Entre o cotidiano e a fantasia, o Cavalo-Marinho dá vida às tradições de Pernambuco enquanto reflete as transformações sociais e culturais do Estado
Texto de Beatriz Santana e Guilherme dos Santos

A velha um dia havia sido casada, mas há tempos estava separada do ex-marido. Em casa, já solteira – e também fogosa –, restou-lhe o assanhamento e a dedicação aos cuidados com os animais de criação, como ema, galinha, peru e pato. Certo dia, no entanto, percebe a ausência da Ema, que estava pondo ovos, e decide procurar o bicho. Na busca, acaba chegando a um lugar muito animado, e pergunta ao cômico Mateus a respeito daquilo. Estava acontecendo uma festa, como ele a contou, a qual era liderada pelo Capitão-Marinho.
Encucada com o desaparecimento do animal e obstinada a encontrá-lo, pergunta se alguém tinha visto a Ema. A resposta foi negativa, e a velha, apoiada em seu bambu, nem imaginara que o próprio Mateus já tinha até comido o ovo do bicho. Já envolvida na atmosfera do terreiro, tomou a mão da solteirice e começou a dançar e brincar junto dos outros. A presença do velho Mané Joaquim, o ex -marido da Véia do Bambu, porém, surpreendeu a mulher. “Mas se não tem tú, vai tú mesmo, não é?”, e a recaída para o namoro foi certa.
Com um ano e 14 meses que eu desci do meu sertão, Com um ano e 14 meses que eu desci do meu sertão, Eu vim encontrar meu véi na roda do Capitão
cançoneta cantada pela Véia do Bambu
É nesse meio tempo que mais uma figura aparece: dessa vez é a Morte, que leva o velho, agora morto, deixando a senhora viúva. “Tá morrido”, anuncia Mateus. O padre, então, é convocado para rezar o corpo, mas, importunado pela Véia do Bambu, o sacristão desiste de fazer o trabalho. Por fim, é o próprio Diabo que chega para tomar o corpo e a alma de Mané Joaquim de vez.
De casada a solteira, de solteira a namorada, de namorada a viúva, a história da Véia do Bambu, com seus altos e baixos, é uma alegoria dos causos reais da vida cotidiana. Compondo os 76 personagens presentes num folguedo tradicional e rico em diversas artes, a Véia, o Mateus, a Ema, o Diabo e tantos outros fazem parte do enredo real-fantástico do Cavalo-Marinho, que, por meio do teatro, da música, da dança e da poesia, atravessa tempo e território em uma cultura popular que se reinventa. Neste especial de Carnaval da Manguetown Revista, descubra mais sobre essa tradição cultural pernambucana.

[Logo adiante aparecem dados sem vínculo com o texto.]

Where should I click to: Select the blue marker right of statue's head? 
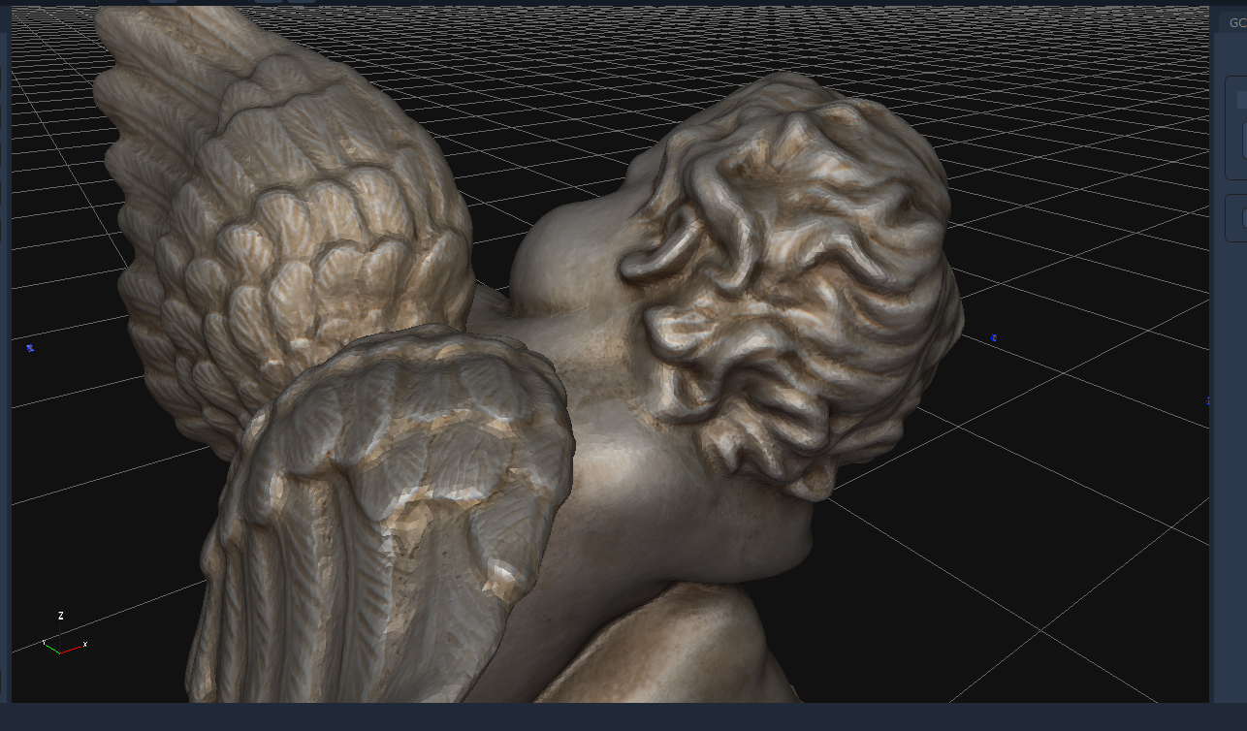pyautogui.click(x=993, y=338)
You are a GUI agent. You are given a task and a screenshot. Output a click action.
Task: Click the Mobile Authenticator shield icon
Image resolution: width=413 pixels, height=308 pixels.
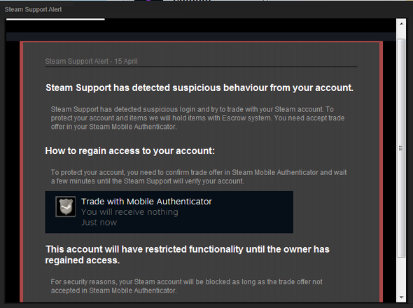pyautogui.click(x=66, y=207)
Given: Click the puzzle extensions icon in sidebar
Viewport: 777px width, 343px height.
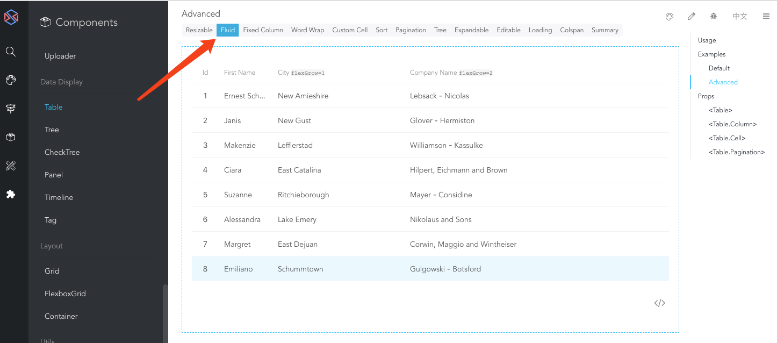Looking at the screenshot, I should click(11, 194).
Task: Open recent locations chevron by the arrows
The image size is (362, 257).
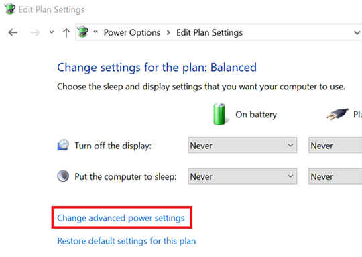Action: pos(52,32)
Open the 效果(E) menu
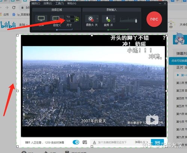Image resolution: width=187 pixels, height=153 pixels. tap(48, 3)
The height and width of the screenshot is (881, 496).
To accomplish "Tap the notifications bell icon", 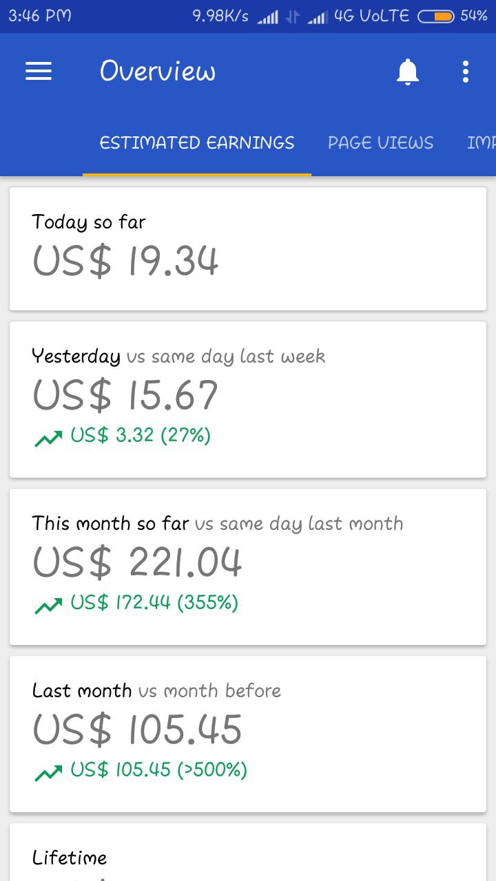I will pyautogui.click(x=408, y=72).
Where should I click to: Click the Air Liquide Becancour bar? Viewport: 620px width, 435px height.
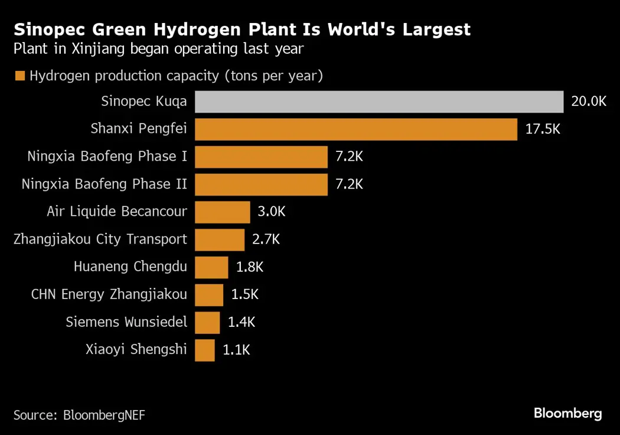click(x=222, y=212)
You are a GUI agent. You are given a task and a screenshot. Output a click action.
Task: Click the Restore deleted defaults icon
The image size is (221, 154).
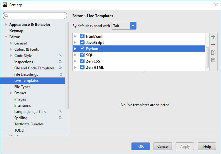[213, 60]
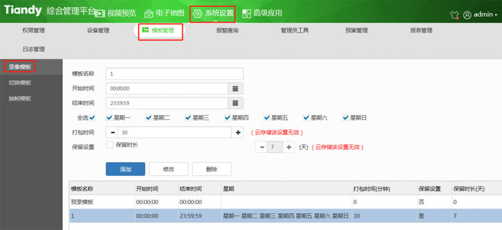Click the admin user avatar icon
The width and height of the screenshot is (502, 230).
pos(467,14)
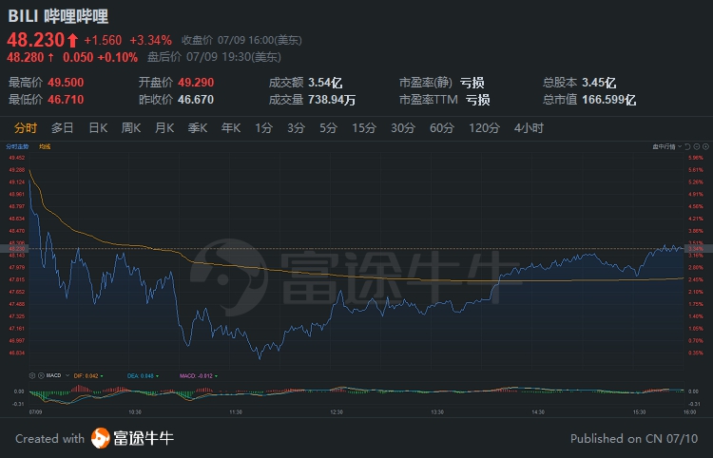
Task: Open the 盘中行情 session dropdown
Action: click(665, 147)
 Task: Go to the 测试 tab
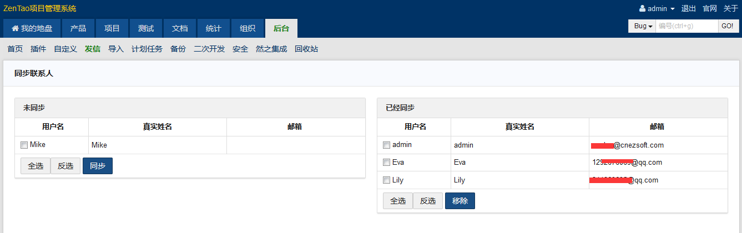(x=146, y=29)
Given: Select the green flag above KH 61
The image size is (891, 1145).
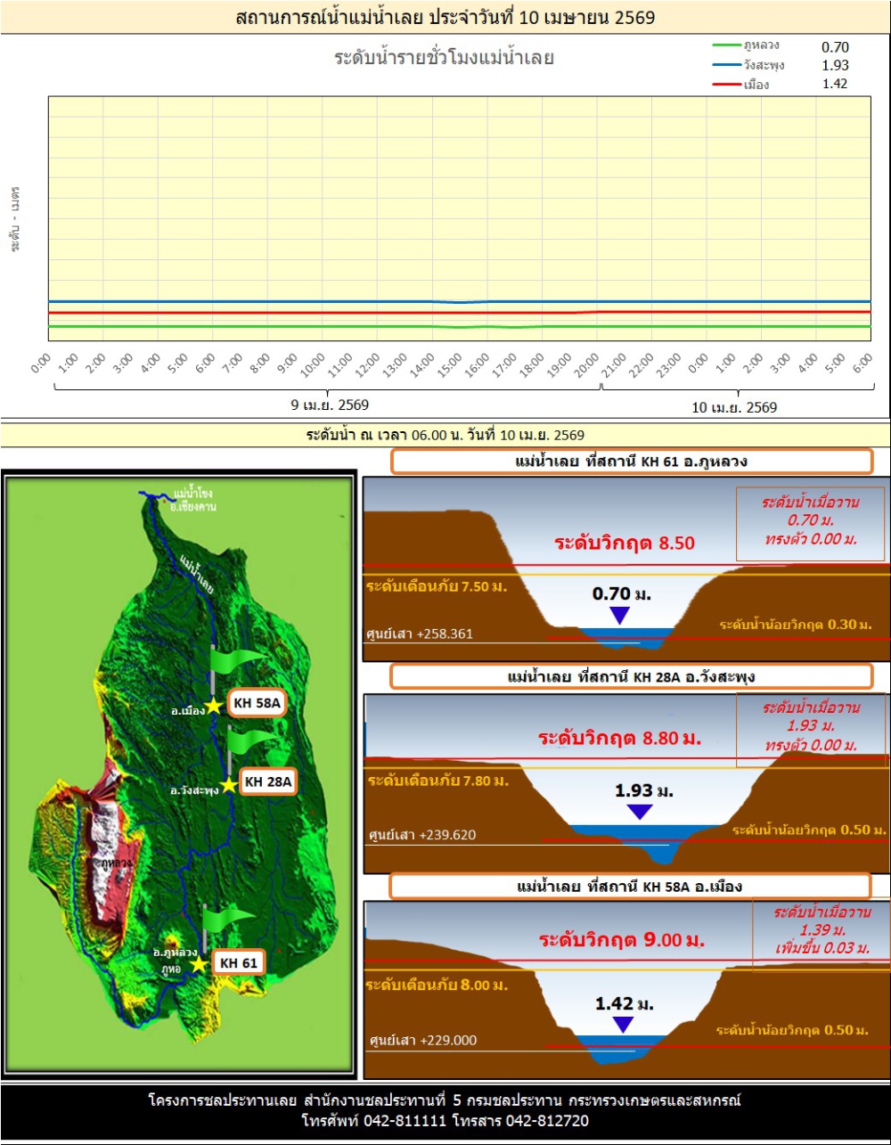Looking at the screenshot, I should [228, 918].
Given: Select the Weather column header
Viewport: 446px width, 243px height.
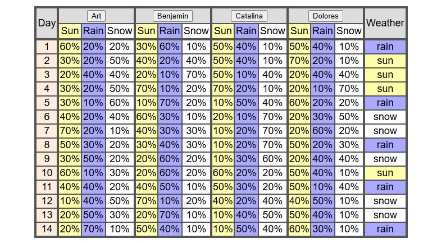Looking at the screenshot, I should pos(385,23).
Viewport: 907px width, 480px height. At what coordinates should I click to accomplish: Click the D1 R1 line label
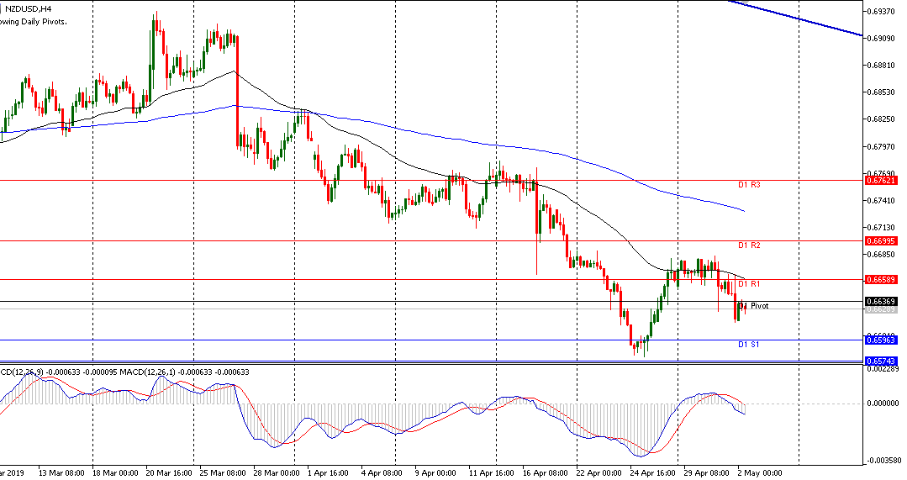(x=749, y=284)
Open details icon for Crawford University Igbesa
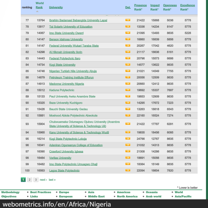The height and width of the screenshot is (208, 208). coord(128,151)
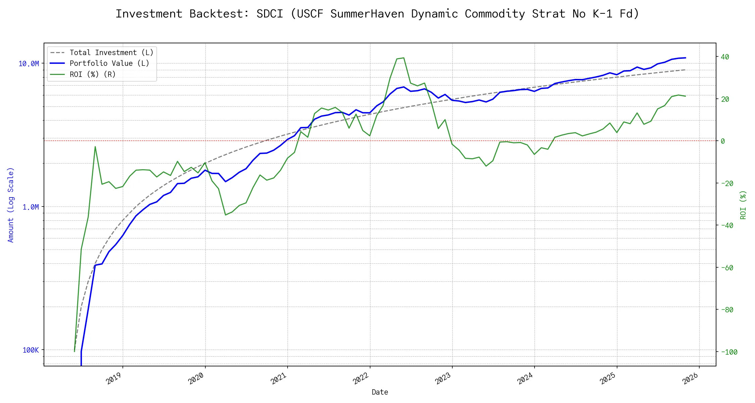The image size is (755, 403).
Task: Click the 1.0M left axis label
Action: click(x=31, y=207)
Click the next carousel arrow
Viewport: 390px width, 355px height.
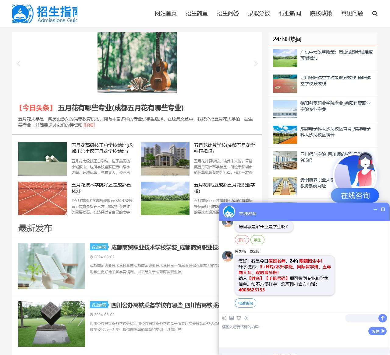click(x=256, y=63)
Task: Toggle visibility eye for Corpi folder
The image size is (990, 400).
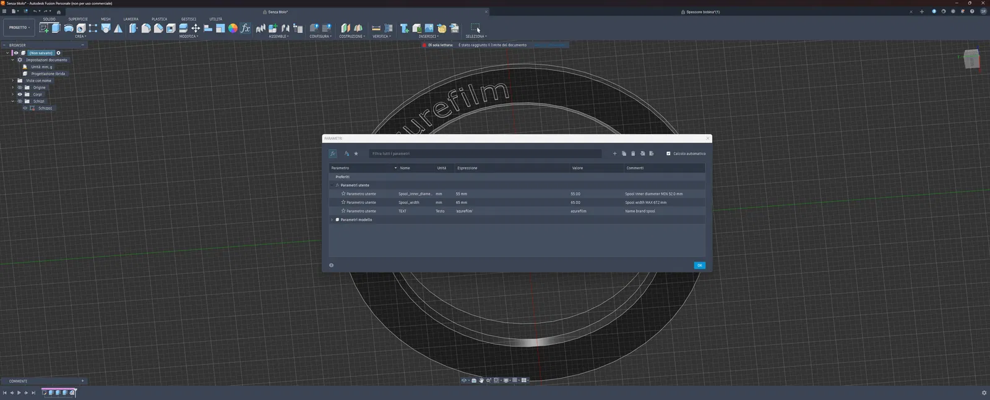Action: (20, 95)
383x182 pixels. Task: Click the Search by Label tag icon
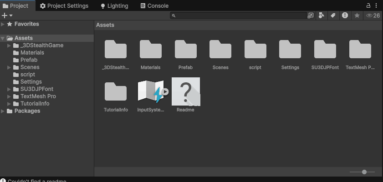point(333,15)
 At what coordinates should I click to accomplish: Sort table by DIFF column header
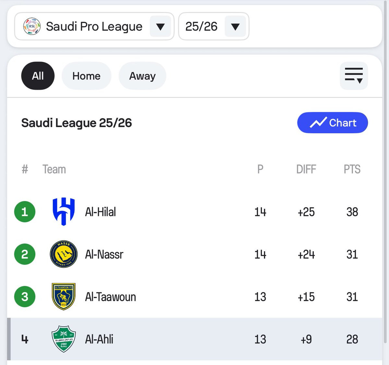306,169
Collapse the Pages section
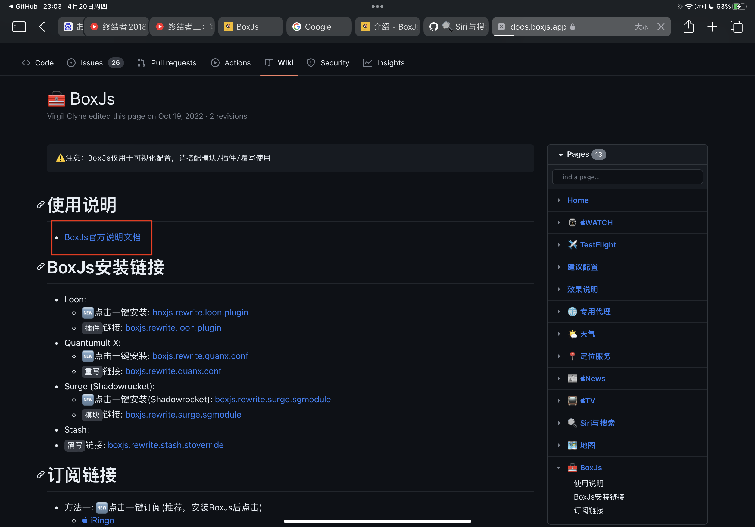The image size is (755, 527). coord(561,155)
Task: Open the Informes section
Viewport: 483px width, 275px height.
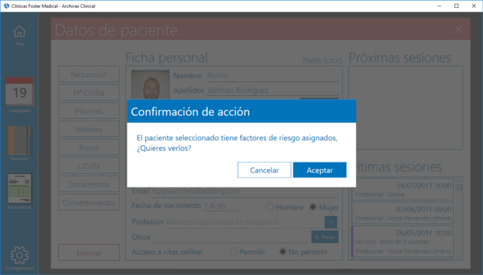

Enquanto o profano se sacraliza, o fantástico ganha vida
É no Cavalo-Marinho que o terreiro vira um grande palco, e na Zona da Mata Norte de Pernambuco, o espaço entre o anoitecer e o raiar do dia é preenchido pela fantasia. Além das dezenas de personagens, os figurinos, as loas e os versos também são fundamentais na extensa história contada no folguedo, que tem cerca de oito horas de duração, tradicionalmente.
“Descobrir que a brincadeira começa à noite e vai até o nascer do dia é, de certa forma, chocante, né? Como uma pessoa se predispõe a dançar, tocar, encenar, a fazer de tudo em um teatro de rua que dura oito horas?”, questionou Igor, mestre em música pela Universidade Federal de Pernambuco (UFPE).
Tanto com a dicotomia sagrado-profano, como com o fantástico mesclado ao dia a dia, é possível justificar o encantamento pelo Cavalo-Marinho. O sagrado, que se manifesta no diálogo entre o catolicismo popular e a Jurema Sagrada, como na festa planejada pelo Capitão-Marinho para os Santos Reis do Oriente e na presença de Caboclos, contribuem para transportar quem está por perto para um momento de conexão com a própria espiritualidade.
Com um som marcante e inconfundível, a rabeca também potencializa a dimensão simbólica da brincadeira, como explicou Igor. “Por ser a rabeca e o arco tocando em cruz, o instrumento assume uma simbologia de proteção”, disse.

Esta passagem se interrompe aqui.